= Stated goal =
From the AERONET plugin text below, list every units value assigned in a Metadata call, with the coordinate name each belongs to.

= Source extract =
16.2.2. Medium¶
For this example we will look at the AERONET data reading plugin. AERONET is a ground based sun-photometer network that produces time-series data for each groundstation in a csv based text file. There is some information about the ground station in the header of the file, and then a table of data with a time column, and a column for each of the measured values.
The AProduct.get_file_signature()
method is straightforward, so we first consider
the AProduct.create_coords()
method. Here we have actually shifted all of the work
to a private method called _create_coord_list()
, for reasons which we
will explain shortly:
def create_coords(self, filenames, variable=None):
return UngriddedCoordinates(self._create_coord_list(filenames))
Note
In python there is not really such a thing as a ‘private’ method as there is in Java and C#, but we can signify that a method shouldn’t be accessed externally by starting its name with one or two underscores.
In this method we import an AERONET data reading routine:
def _create_coord_list(self, filenames, data=None):
from cis.data_io.ungridded_data import Metadata
from cis.data_io.aeronet import load_multiple_aeronet
This data reading routine actually performs much of the hard work in reading the AERONET file:
if data is None:
data = load_multiple_aeronet(filenames)
Note that we only read the files if Data is None, that is if we haven’t been passed any data already.
Note
The load_multiple_aeronet routine uses the numpy genfromtext method to read in the csv file. This is a very useful method for reading text based files as it allows you to define the data formats of each of the columns, tell it which lines to ignore as comments and, optionally, mask out any missing values. This method would provide a useful example for reading different kinds of text based file.
We just have to describe (add metadata to) each of the components in this method:
coords = CoordList()
coords.append(Coord(data['longitude'], Metadata(name="Longitude",shape=(len(data),),units="degrees_east", range=(-180, 180))))
coords.append(Coord(data['latitude'], Metadata(name="Latitude",shape=(len(data),),units="degrees_north", range=(-90, 90))))
coords.append(Coord(data['altitude'], Metadata(name="Altitude",shape=(len(data),), units="meters")))
time_coord = Coord(data["datetime"], Metadata(name="DateTime",standard_name='time', shape=(len(data),),units="DateTime Object"), "X")
Note that we’ve explicitly added things like units and a shape. These are sometimes already populated for us when reading e.g. NetCDF files, but in the case of AERONET data we have to fill it out ‘by hand’.
Internally CIS uses a ‘standard’ time defined as fractional days since
the 1st January 1600, on a Gregorian calendar. This allows us
to straightforwardly compare model and measurement times regardless of
their reference point. There are many helper methods for converting
different date-time formats to this standard time, here we use
Coord.convert_datetime_to_standard_time()
, and then include the coordinate
in the coordinate list:
time_coord.convert_datetime_to_standard_time()
coords.append(time_coord)
Finally we return the coordinates:
return coords
For the create_data_object()
method we have the familiar signature and
import statements:
def create_data_object(self, filenames, variable):
from cis.data_io.aeronet import load_multiple_aeronet
from cis.exceptions import InvalidVariableError
We can pass the job of reading the data to our AERONET reading routine – catching any errors which occur because the variable doesn’t exist.
try:
data_obj = load_multiple_aeronet(filenames, [variable])

= Given material =

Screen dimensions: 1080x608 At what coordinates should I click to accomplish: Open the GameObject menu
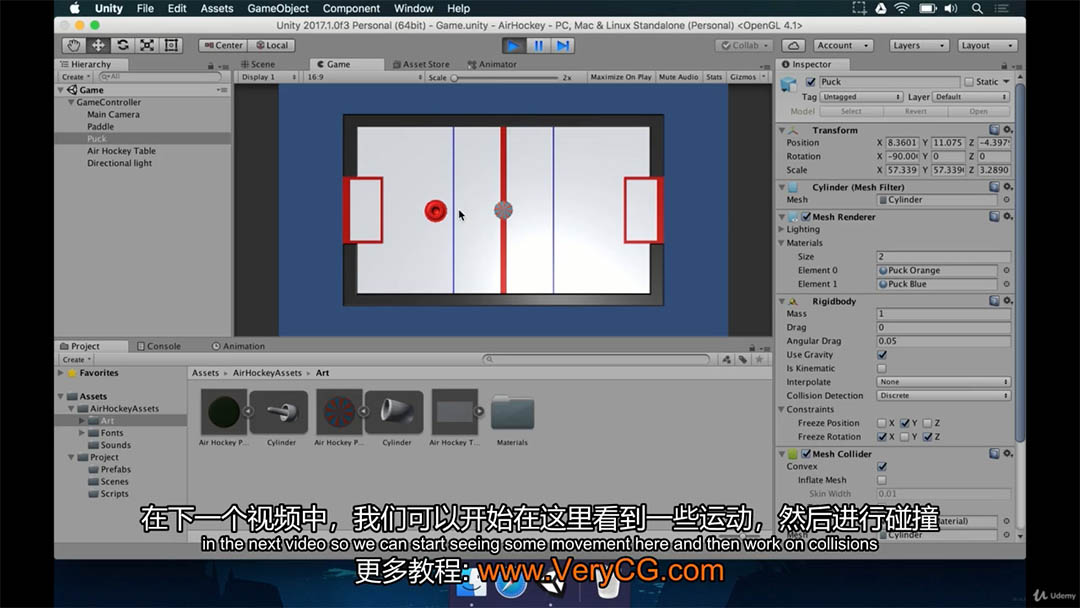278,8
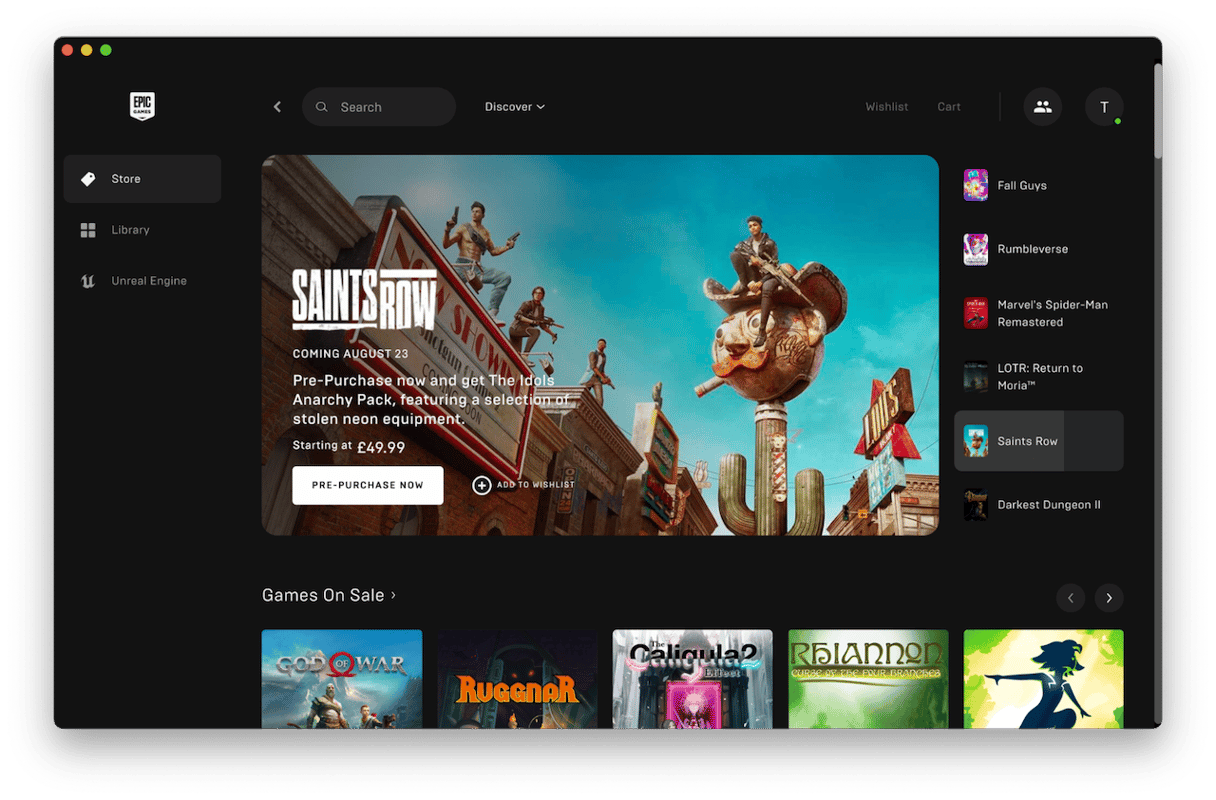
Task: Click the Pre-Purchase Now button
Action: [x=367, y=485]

= Result of this exercise =
- degrees_east (Longitude)
- degrees_north (Latitude)
- meters (Altitude)
- DateTime Object (DateTime)